## Aim of the task
Rewrite the items below, starting at the line that contains "Image resolution: width=1047" and running through the end, as a Markdown table with columns named "Row" and "Line," skipping blank lines. Leave the pictures out.

(Items for finding displayed items)
::::
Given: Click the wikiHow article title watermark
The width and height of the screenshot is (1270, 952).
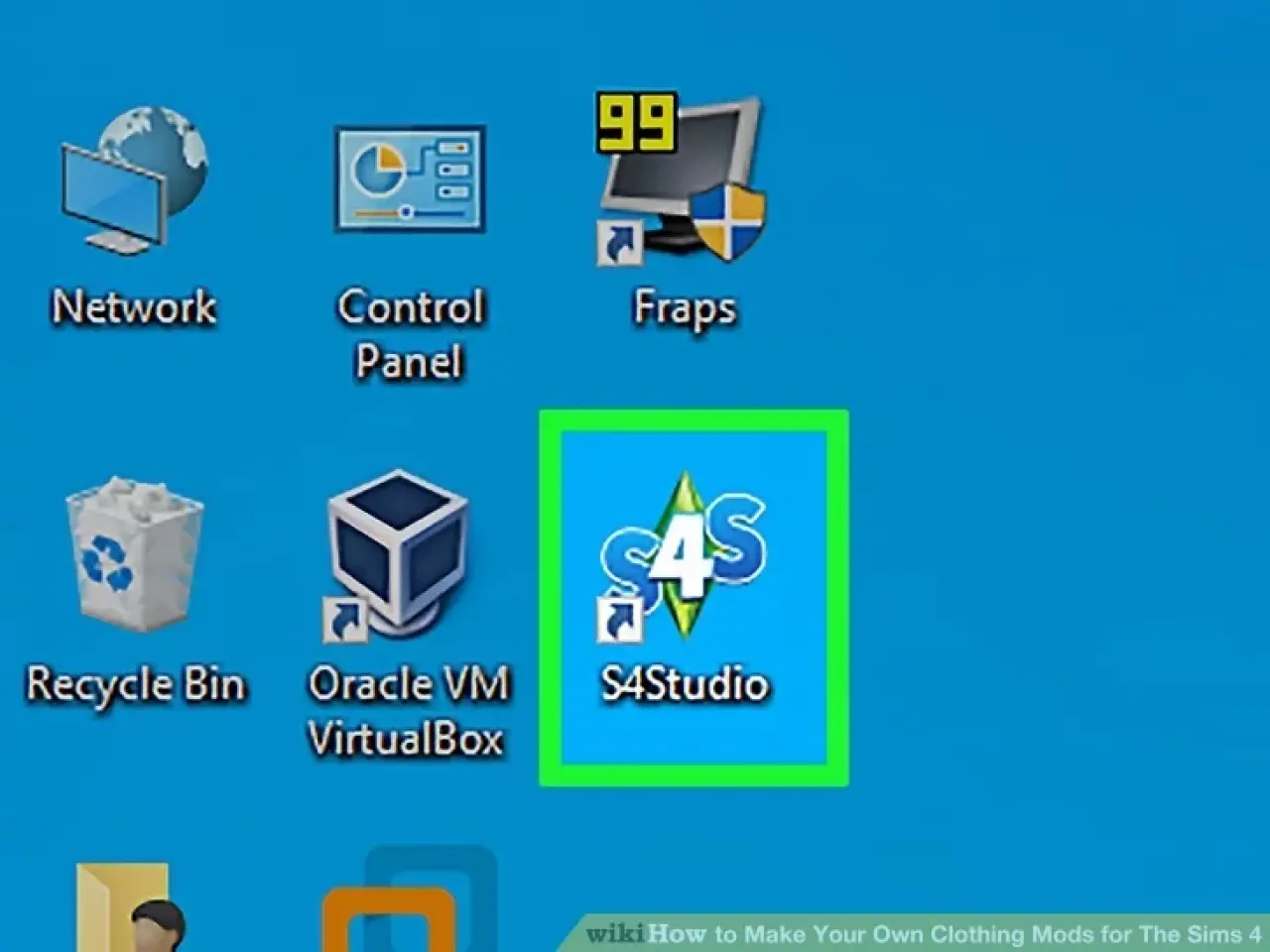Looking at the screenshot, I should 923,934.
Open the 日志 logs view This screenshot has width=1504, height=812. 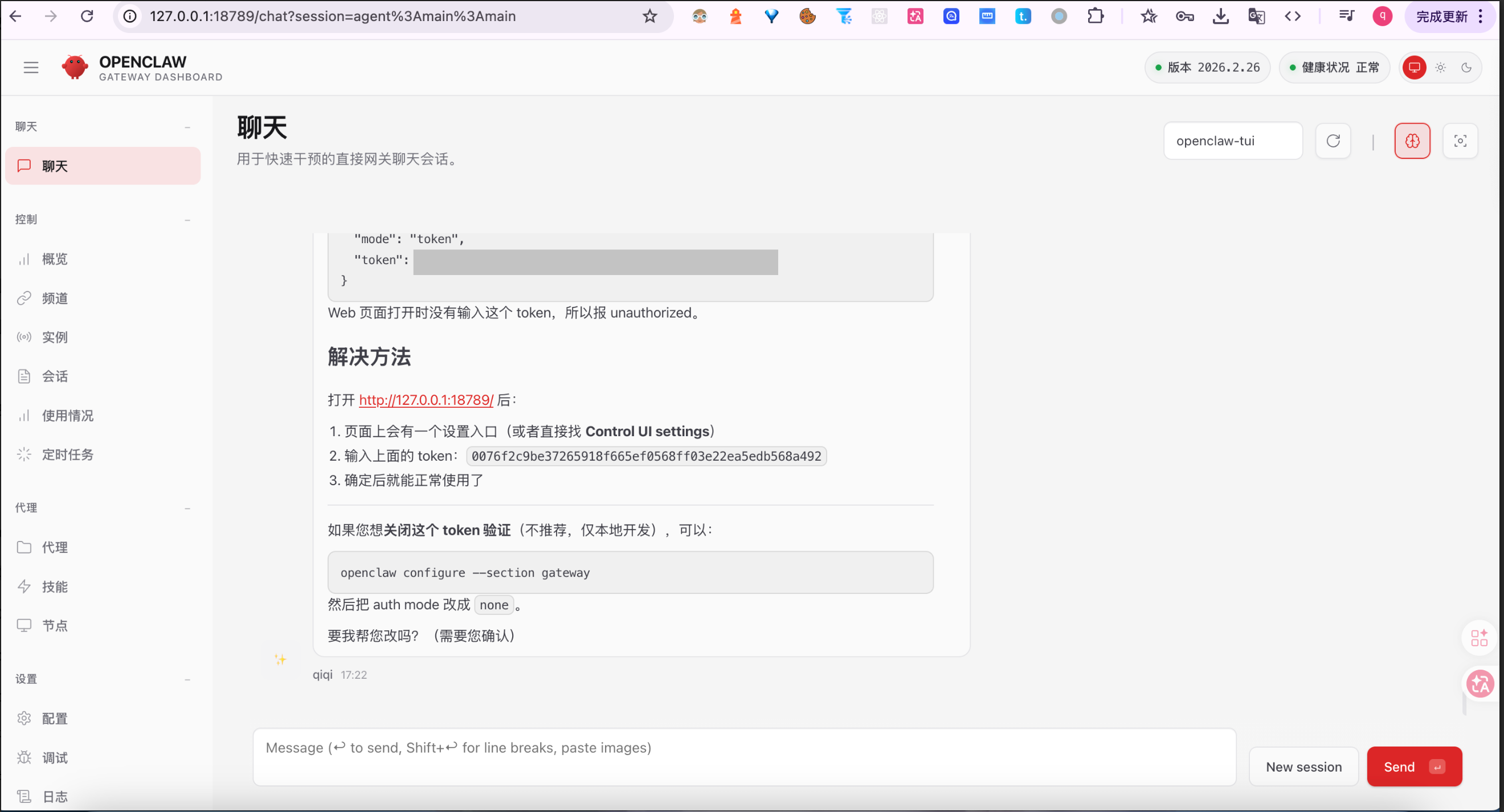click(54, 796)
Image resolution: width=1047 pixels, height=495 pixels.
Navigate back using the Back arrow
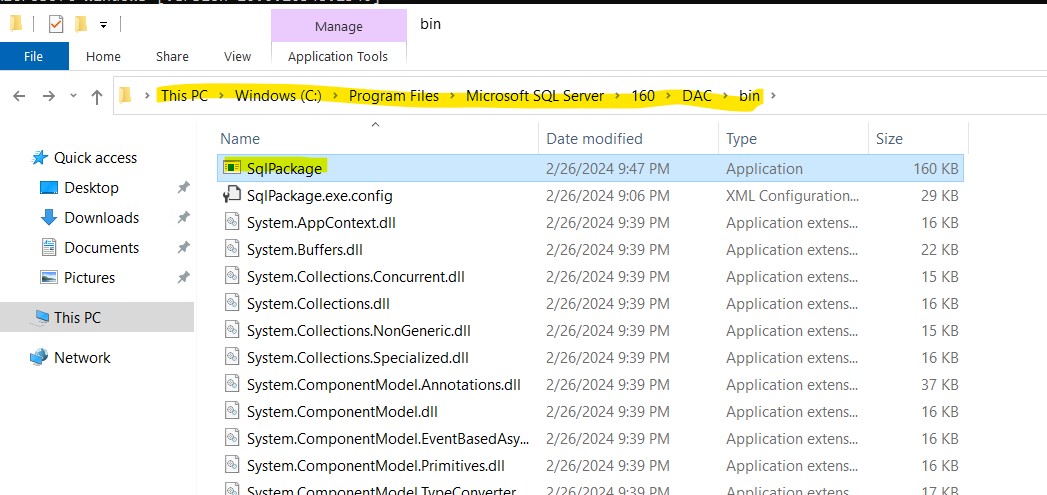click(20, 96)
::::
## Complete response
| Row | Line |
|---|---|
| 1 | Image resolution: width=1047 pixels, height=495 pixels. |
| 2 | Navigate back using the Back arrow |
| 3 | click(20, 96) |